In the United States, it's most commonly grown in the South. And it's in the U.S. where there is the issue and confusion between the sweet potato and the yam. When Columbus sailed the ocean blue in 1492, and landed in what was to become America, Europeans had their first taste of the sweet potato. After decades of variations on the name, sweet potato appeared in the 1775 edition of the Oxford English Dictionary.

Yam Controversy

It's also here where the sweet potato became commonly referred to, interchangeably, as a yam. In reality, the yam and the sweet potato are completely unrelated. The sweet potato (Convolvuaceae) is from the Morning Glory family, and the yam (Dioscoreaceae) is a tuber or bulb of a tropical vine. The sweet potato is primarily grown in tropical North America and the yam is grown in Central and South America, West Indies, Africa and Asia. The sweet potato is moist and tastes sweet. The Yam is drier and has a starchy taste.

Yummy Benefits

Sweet potatoes are not only extremely tasty, but they are an excellent source of nutrition. Fat-free, they are high in fiber (there are four grams in a medium-sized sweet potato). Sweet potatoes are also low in sodium, cholesterol and saturated fat.
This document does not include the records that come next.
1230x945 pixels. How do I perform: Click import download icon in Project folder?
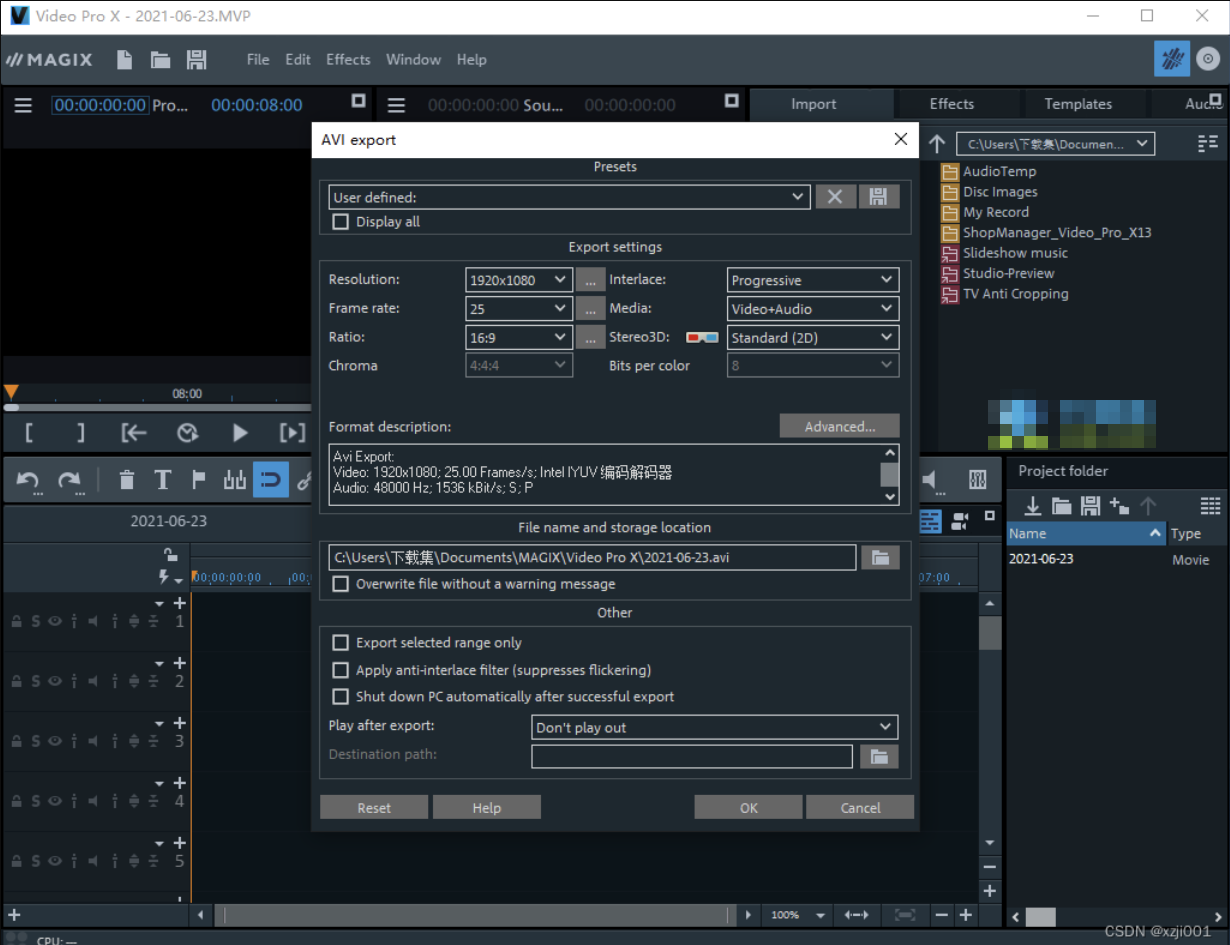[1033, 506]
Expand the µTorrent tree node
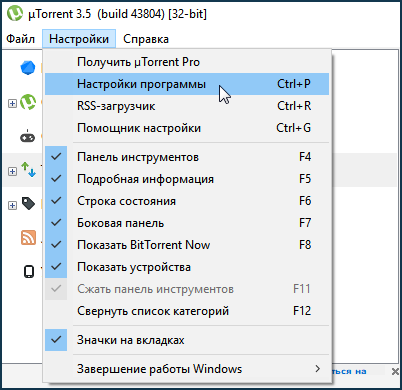Viewport: 402px width, 390px height. [x=12, y=103]
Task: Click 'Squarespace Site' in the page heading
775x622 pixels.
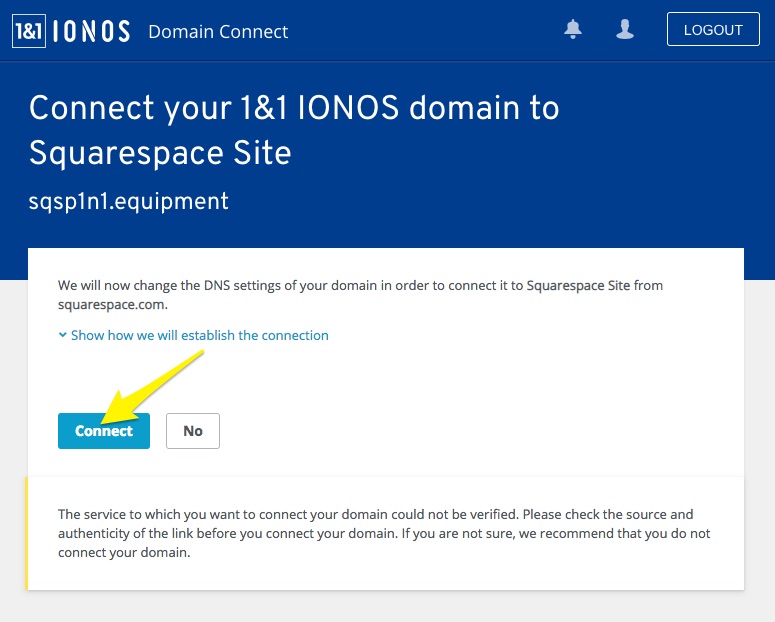Action: click(x=160, y=153)
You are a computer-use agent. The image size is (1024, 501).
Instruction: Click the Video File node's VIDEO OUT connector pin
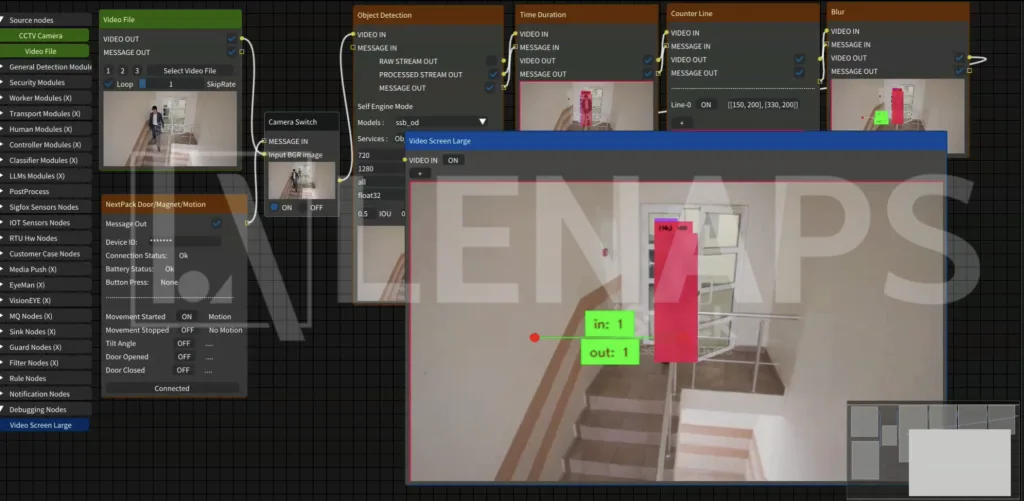coord(241,39)
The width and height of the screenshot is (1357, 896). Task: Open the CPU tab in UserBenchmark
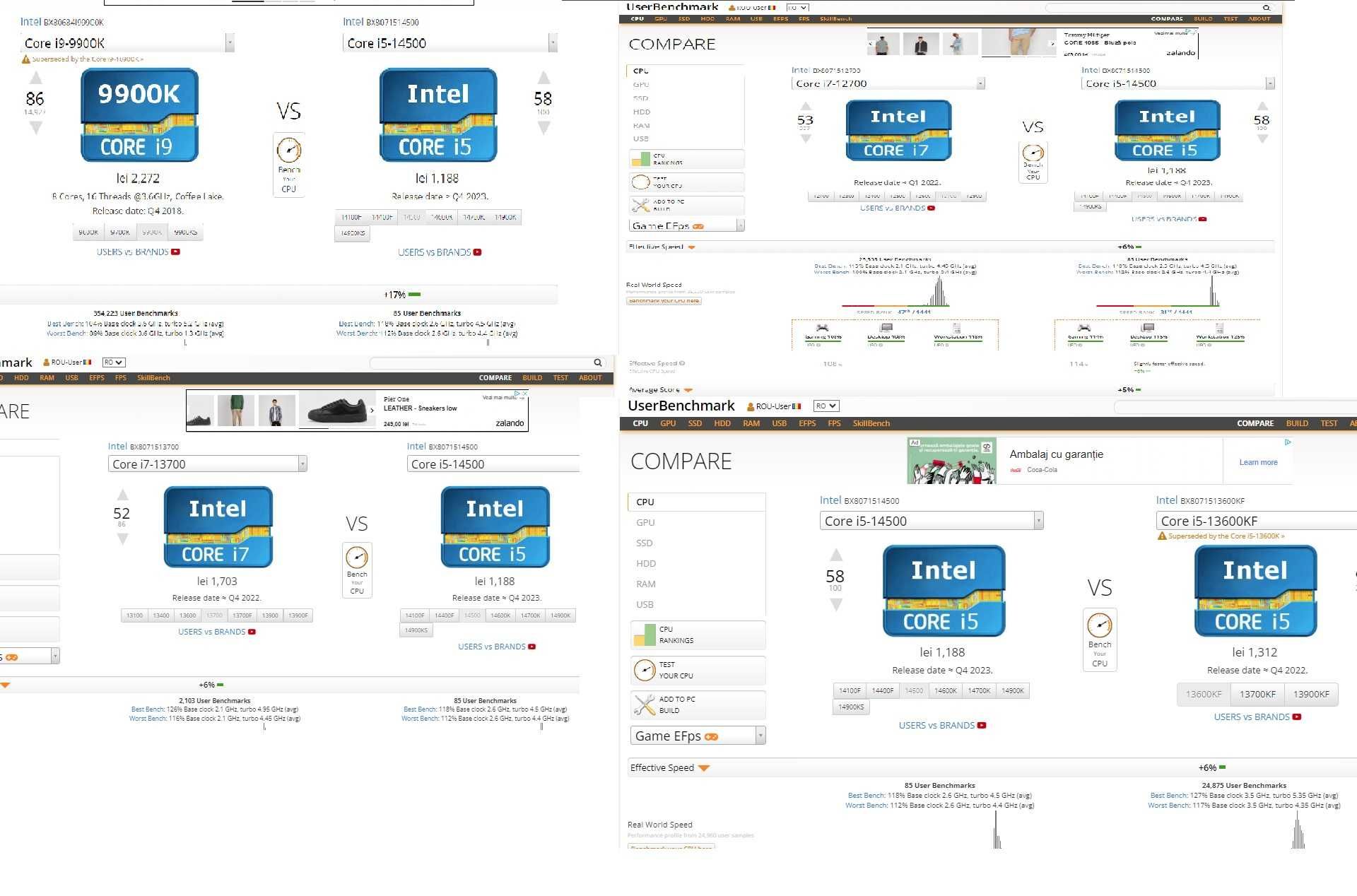click(x=637, y=423)

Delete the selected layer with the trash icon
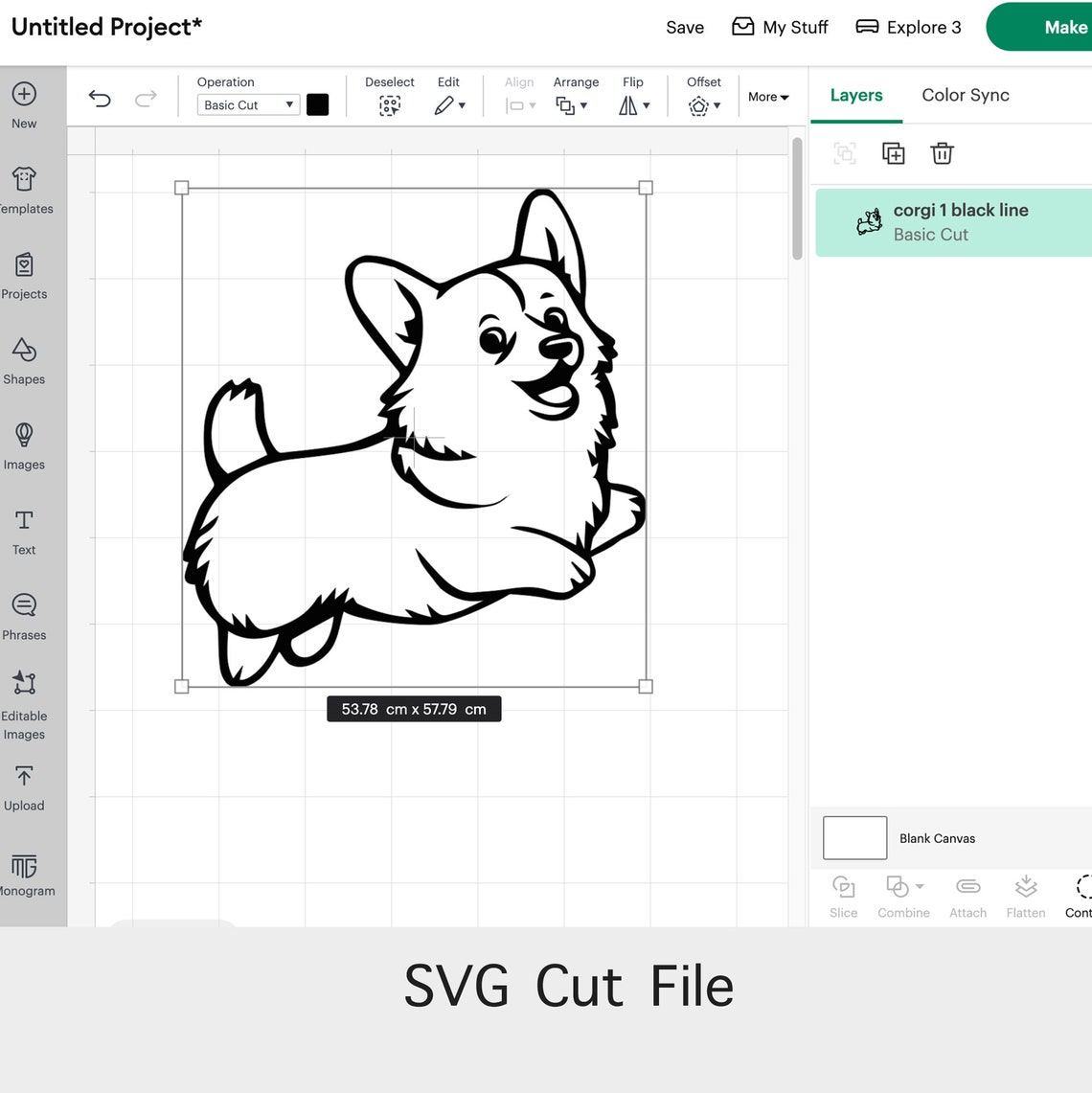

They're a terrific source of Vitamin B6, Manganese, Vitamin A and Vitamin C. A small (100grams) sweet potato has 2 grams of protein, .5 gram of fat, 233 grams of carbs, 20 mg. of calcium, .9 gram of Iron, 8100 I.U. of Vitamin A, .7 mg. of niacin, and 22 mg. of asorbic acid.

How to Plant

  1. You can begin to plant when foliage turns yellow and the ground has warmed.
  2. Choose a slightly acidic soil, one with a pH between 5.0 and 6.5
  3. Sweet potatoes are grown from small rooted pieces of tuber, which are called slips. Make your own: slice a sweet potato in half (lengthwise) and lay it on top of dampened potting soil. Top slices with a few inches of soil; keep moist and warm. Small roots will develop in a few days and will be ready to remove and plant when the foliage reaches 4 to 8 inches tall (this will take about six weeks). To avoid disease-free roots, buy slips from a reputable supplier.
  4. If you live where there's a short winter, you can start new slips from 6″ vine tips, and cut before frost. The cuttings are placed in water. When they develop roots, plant them in soil in a sunny location until it's time to plant outdoors.
  5. In regard to spacing, remember that the vines spread and need plenty of room. Space the plants about 12″ to 18″ inches apart and 3″ to 4″ between each row. Keep the area around the planting clear and make sure weeds don't start to grow.
  6. Foliage is usually the result from feeding sweet potatoes. So experts suggest you simply plant in soil high in organic matter.
  7. Water regularly, but during the final three to four weeks before harvest, don't water. This will prevent the mature tuber from splitting.
  8. Pest-y problems: Avoid disease by using certified disease-free sweet potato plants, and by choosing disease-resistant varieties. Experts suggest you change the location of your sweet potato garden annually because it's a way to avoid wireworms and root-knot nematodes. Mice may be an issue, too.

Variety of Colors

Sweet potatoes usually have orange flesh, but sweet potatoes can be white, yellow and even purple on the outside.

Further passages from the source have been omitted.